■ Text extract:
The day went how it went

Photograph via Flickr.

Josh Hawley is a phenom. Four years ago he became Missouri’s attorney general. Two years later he unseated Claire McCaskill to become the state’s junior senator. Since then he has been a highly visible figure, positioning himself as best he can as Trump’s heir apparent. On January 6 he was photographed walking into the Capitol to object to the electoral college certification, ostensibly in hopes of reclaiming the presidential election for the Republicans. He is wearing a deep blue suit and a red tie, his hair tousled slightly by a breeze, his jaw set, his fist pumped in the direction of Trump loyalists who had shown up in DC to “take back” the country. The photo isn’t staged, but Hawley knows how to pose. It is the kind of image his team might have saved for later use in a campaign ad if things had gone differently. Depending on how they go now they may still do so.

Collected data:
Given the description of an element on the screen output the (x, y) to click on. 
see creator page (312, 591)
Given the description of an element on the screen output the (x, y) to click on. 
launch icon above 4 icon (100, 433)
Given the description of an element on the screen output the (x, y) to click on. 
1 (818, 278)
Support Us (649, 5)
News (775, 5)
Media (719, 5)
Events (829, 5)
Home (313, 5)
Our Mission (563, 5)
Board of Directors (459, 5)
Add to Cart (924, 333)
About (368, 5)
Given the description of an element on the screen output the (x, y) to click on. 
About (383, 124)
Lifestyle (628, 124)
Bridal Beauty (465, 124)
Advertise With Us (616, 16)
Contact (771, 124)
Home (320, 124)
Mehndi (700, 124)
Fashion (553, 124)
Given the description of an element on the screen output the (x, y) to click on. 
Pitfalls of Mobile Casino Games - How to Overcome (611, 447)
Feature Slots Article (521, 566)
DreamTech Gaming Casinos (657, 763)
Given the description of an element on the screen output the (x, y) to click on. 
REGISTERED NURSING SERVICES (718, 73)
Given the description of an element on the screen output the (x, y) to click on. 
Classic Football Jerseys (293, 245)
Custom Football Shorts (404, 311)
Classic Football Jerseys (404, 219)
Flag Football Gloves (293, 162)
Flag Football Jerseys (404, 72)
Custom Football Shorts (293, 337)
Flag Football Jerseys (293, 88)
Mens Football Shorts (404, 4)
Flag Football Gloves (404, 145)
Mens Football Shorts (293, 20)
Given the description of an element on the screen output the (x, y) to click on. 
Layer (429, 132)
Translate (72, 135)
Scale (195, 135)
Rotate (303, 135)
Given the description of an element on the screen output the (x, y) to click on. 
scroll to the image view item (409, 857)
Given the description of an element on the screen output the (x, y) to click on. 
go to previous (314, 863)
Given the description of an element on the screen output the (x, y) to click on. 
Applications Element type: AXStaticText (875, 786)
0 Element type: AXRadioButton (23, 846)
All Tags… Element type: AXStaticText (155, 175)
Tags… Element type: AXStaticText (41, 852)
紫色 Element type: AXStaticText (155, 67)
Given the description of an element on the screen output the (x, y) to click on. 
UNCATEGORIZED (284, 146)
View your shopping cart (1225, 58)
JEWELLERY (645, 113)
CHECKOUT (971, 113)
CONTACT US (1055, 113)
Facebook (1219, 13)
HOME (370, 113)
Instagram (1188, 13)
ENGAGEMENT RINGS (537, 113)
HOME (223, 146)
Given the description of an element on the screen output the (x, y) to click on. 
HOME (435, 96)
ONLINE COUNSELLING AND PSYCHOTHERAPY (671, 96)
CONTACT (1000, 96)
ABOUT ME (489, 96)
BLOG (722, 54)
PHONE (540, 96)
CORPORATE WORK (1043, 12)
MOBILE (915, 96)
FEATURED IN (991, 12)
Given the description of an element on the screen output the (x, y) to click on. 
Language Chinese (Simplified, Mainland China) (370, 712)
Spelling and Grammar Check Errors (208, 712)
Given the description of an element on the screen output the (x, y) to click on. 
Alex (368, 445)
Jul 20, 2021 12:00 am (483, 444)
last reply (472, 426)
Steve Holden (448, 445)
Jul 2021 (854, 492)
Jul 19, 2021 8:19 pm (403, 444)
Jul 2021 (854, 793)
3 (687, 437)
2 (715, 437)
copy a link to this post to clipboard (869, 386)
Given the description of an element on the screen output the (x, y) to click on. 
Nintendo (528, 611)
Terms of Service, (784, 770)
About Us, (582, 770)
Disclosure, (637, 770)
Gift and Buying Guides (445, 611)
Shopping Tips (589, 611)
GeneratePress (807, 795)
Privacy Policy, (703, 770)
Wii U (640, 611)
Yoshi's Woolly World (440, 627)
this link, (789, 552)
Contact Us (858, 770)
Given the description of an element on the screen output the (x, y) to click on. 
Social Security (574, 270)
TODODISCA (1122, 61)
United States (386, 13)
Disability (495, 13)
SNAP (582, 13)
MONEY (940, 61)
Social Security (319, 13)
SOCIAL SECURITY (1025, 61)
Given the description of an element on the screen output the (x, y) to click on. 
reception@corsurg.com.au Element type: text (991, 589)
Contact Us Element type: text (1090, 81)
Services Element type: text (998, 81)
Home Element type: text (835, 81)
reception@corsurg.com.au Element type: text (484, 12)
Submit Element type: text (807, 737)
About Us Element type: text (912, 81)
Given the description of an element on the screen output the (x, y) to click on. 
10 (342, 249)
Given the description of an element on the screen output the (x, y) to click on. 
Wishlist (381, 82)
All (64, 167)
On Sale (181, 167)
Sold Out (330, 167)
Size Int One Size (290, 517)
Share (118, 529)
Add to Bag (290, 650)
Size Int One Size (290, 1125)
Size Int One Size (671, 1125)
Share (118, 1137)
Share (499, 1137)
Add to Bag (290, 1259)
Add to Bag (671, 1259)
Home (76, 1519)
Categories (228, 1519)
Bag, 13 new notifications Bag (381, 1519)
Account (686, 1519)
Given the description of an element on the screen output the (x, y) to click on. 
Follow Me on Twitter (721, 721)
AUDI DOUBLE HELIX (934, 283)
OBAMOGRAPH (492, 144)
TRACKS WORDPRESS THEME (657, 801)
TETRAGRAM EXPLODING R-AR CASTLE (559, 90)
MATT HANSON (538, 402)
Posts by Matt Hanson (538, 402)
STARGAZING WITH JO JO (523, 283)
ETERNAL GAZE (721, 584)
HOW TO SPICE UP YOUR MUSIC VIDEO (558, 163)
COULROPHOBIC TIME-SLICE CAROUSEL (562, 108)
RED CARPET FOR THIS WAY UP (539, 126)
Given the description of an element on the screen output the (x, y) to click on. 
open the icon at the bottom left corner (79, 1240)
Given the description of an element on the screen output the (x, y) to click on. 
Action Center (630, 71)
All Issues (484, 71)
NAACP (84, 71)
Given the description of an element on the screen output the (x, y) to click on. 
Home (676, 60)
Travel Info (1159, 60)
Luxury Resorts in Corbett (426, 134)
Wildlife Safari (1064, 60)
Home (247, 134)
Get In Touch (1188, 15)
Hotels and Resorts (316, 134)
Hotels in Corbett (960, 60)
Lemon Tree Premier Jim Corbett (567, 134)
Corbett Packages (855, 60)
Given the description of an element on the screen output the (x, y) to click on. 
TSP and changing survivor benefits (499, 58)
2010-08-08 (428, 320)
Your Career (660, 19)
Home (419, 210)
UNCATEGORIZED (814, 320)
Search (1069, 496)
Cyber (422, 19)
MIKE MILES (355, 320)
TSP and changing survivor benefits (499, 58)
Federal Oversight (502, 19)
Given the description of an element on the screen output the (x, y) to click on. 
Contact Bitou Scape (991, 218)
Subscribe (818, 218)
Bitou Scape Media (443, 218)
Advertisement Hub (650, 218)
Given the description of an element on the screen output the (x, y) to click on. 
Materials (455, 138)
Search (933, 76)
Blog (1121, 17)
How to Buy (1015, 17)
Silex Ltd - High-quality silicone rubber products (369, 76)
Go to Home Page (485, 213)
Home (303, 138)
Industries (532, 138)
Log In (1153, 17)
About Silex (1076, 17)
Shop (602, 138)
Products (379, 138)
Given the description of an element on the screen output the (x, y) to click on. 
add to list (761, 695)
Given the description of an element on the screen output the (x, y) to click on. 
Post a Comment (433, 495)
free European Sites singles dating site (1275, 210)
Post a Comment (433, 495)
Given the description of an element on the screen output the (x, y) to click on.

■ Task instructions: Reproduce verbatim the stretch of the Josh Hawley passage that begins with the words "Josh Hawley is" and ends with "still do so.". None of the entries is needed here.

■ Answer:
Josh Hawley is a phenom. Four years ago he became Missouri’s attorney general. Two years later he unseated Claire McCaskill to become the state’s junior senator. Since then he has been a highly visible figure, positioning himself as best he can as Trump’s heir apparent. On January 6 he was photographed walking into the Capitol to object to the electoral college certification, ostensibly in hopes of reclaiming the presidential election for the Republicans. He is wearing a deep blue suit and a red tie, his hair tousled slightly by a breeze, his jaw set, his fist pumped in the direction of Trump loyalists who had shown up in DC to “take back” the country. The photo isn’t staged, but Hawley knows how to pose. It is the kind of image his team might have saved for later use in a campaign ad if things had gone differently. Depending on how they go now they may still do so.